ASSIGNED TASK 1:
Using the excerpt on allergic rhinitis MCIDs, answer these:
(a) In what year did the AHRQ make its recommendation on MCIDs?
(b) What threshold did the AHRQ recommend for calculating an MCID?
(c) How many clinical comparisons identified by the AHRQ were used to determine the MCID thresholds?
ASSIGNED TASK 2:
Write the next part of the excerpt on allergic rhinitis MCIDs, starting after its last sentence.

In 2013, the Agency for Healthcare Research and Quality (AHRQ) recommended that allergic rhinitis (AR) studies calculate a minimal clinically important difference (MCID) based on an estimated threshold equal to 30% of the maximum total nasal symptom score. Applying this threshold, their data showed no differences between well-established treatments, and a subsequent analysis using prescribing information found no differences between active treatments and placebo controls.


The objective of this study was to demonstrate the application of an evidence-based model to determine MCIDs for AR studies, with an absolute value for an anchor-based threshold and validated methods for calculating distribution-based thresholds.


Using the same studies as the AHRQ report, anchor- and distribution-based MCID thresholds were determined for 3 clinical comparisons identified by the AHRQ: (1) oral antihistamine+intranasal corticosteroid (INCS) versus INCS, (2) montelukast versus INCS, and (3) intranasal antihistamine+INCS in a single device versus the monotherapies. The outcomes were compared with those reported using the AHRQ threshold.

PROVIDED DATA:
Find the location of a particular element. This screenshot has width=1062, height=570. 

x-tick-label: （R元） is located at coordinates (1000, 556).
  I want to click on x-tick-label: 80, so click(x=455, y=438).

TASK RESULT 1:
(a) 2013
(b) An estimated threshold equal to 30% of the maximum total nasal symptom score
(c) 3

TASK RESULT 2:
No treatment comparison met the AHRQ-defined MCID threshold; all treatments were determined to be equivalent for all 3 queries. In contrast, the evidence-based model revealed some differences between treatments: INCS > montelukast; intranasal antihistamine+INCS > either monotherapy. No clinically relevant benefit was observed for adding an oral antihistamine to INCS, but some studies were not optimal choices for quantitative determination of MCIDs. Updating the literature search revealed no additional studies that met the AHRQ inclusion criteria.


The evidence-based threshold for MCID determination for AR studies should supersede the threshold recommended in the AHRQ report.